Tonight Hank asked me "Dad, if Green Lantern farts, does green light come out of his butt?" Stay tuned, True Believers!

Hank's question of the day: "Why is Wonder Woman mostly naked?"

"A basement is boring, but if you have games in the basement then it is pretty awesome" - Hank on Pinball Pete's Arcade

Today Hank said he wanted to go to Gotham City and meet Batman. I wondered what he would ask Batman if they ever met and Hank said "I would ask Batman if he could get me a Superman costume." ... I wonder how Batman would feel about that

Hank's last words before falling asleep on his birthday: "Dad, I like being 4"

Tonight before bed Hank wanted to hear a story about Batman and Robin getting married. The biggest issue I had was determining whether The Flash would prefer to sit on the bride's side or the groom's side.

Playing rhyming games on the highway:
Zac - "What rhymes with Hummer?"
Hank - "Dumber!"
Zac - "Correct. I would have also accepted 'Bummer'"

Hank looking at three Jack-O-Lantern stickers:
"Mom, you're the skinny one, I'm the round one and Dad, you're the ... kinda ugly one."
Me: "I'm going back to bed."

Hank - "Mom, why is Darth Vader so much taller than Anakin Skywalker?"
Parents - "...Holy crap, that's a really good question."

Tonight Hank invented a new super hero: Sticky Applesauce Man! "He is a good guy who shoots applesauce out of his hands and is sticky!" (This whole origin story was played out with very accurate visual aids.) Into the tub with you, Sticky Applesauce Man!

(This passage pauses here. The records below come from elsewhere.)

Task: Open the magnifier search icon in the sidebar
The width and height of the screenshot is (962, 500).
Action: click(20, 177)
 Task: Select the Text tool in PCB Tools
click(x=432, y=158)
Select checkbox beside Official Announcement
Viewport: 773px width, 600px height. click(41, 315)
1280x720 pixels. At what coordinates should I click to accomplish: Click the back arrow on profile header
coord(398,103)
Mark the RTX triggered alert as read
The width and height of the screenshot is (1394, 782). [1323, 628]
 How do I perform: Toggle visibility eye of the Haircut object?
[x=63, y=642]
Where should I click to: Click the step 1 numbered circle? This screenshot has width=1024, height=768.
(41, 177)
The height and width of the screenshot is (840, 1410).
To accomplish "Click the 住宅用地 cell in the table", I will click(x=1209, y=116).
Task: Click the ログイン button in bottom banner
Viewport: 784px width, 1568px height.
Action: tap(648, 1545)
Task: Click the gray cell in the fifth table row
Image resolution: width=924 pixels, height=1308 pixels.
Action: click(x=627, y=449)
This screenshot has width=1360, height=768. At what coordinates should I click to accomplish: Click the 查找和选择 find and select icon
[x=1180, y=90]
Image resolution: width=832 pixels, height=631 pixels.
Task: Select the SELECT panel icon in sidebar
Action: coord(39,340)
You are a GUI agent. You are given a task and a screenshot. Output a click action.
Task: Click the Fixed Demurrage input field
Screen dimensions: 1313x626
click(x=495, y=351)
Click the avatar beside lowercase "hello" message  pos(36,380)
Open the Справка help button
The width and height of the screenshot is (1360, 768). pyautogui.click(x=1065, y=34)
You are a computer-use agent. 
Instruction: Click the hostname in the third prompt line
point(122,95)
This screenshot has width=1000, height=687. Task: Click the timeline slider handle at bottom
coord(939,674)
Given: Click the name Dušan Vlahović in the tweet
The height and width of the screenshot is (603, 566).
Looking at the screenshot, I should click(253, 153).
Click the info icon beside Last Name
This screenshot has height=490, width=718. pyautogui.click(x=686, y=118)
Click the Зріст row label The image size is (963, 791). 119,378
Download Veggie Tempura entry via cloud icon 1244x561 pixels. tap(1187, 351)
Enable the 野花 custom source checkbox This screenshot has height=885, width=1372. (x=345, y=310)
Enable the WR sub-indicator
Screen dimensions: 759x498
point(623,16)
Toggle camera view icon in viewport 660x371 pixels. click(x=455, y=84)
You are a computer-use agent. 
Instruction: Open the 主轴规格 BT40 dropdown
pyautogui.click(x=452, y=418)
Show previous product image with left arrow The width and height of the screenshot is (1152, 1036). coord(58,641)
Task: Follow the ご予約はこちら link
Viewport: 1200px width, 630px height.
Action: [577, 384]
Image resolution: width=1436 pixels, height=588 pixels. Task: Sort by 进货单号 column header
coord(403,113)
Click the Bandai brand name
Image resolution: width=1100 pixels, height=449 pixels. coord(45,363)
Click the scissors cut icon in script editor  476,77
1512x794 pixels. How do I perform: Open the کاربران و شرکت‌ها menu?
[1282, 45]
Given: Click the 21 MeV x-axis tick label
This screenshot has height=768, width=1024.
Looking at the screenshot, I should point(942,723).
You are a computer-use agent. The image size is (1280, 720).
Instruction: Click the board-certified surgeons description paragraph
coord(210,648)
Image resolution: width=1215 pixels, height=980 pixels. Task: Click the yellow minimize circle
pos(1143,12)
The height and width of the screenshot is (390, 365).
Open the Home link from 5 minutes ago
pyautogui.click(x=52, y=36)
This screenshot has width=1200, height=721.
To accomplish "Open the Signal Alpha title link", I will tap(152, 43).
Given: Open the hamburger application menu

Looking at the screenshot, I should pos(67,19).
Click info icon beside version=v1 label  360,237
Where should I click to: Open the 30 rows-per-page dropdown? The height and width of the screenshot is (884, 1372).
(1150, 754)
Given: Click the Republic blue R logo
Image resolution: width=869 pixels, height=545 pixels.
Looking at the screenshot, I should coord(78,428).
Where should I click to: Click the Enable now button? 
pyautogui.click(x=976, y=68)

Whenever we get out of the car I say "OK let's hit it." Yesterday, Hank was practicing talking like Yoda and as we were leaving the car he said "Hit it, we will"

"Dad, I think it's too cold to go outside today. That's my boring news." - Hank

Hank sez: "Today when I went outside I was so crazy that I shook my head like this and my eyes went like this and my brain made it look like milk was raining from the sky."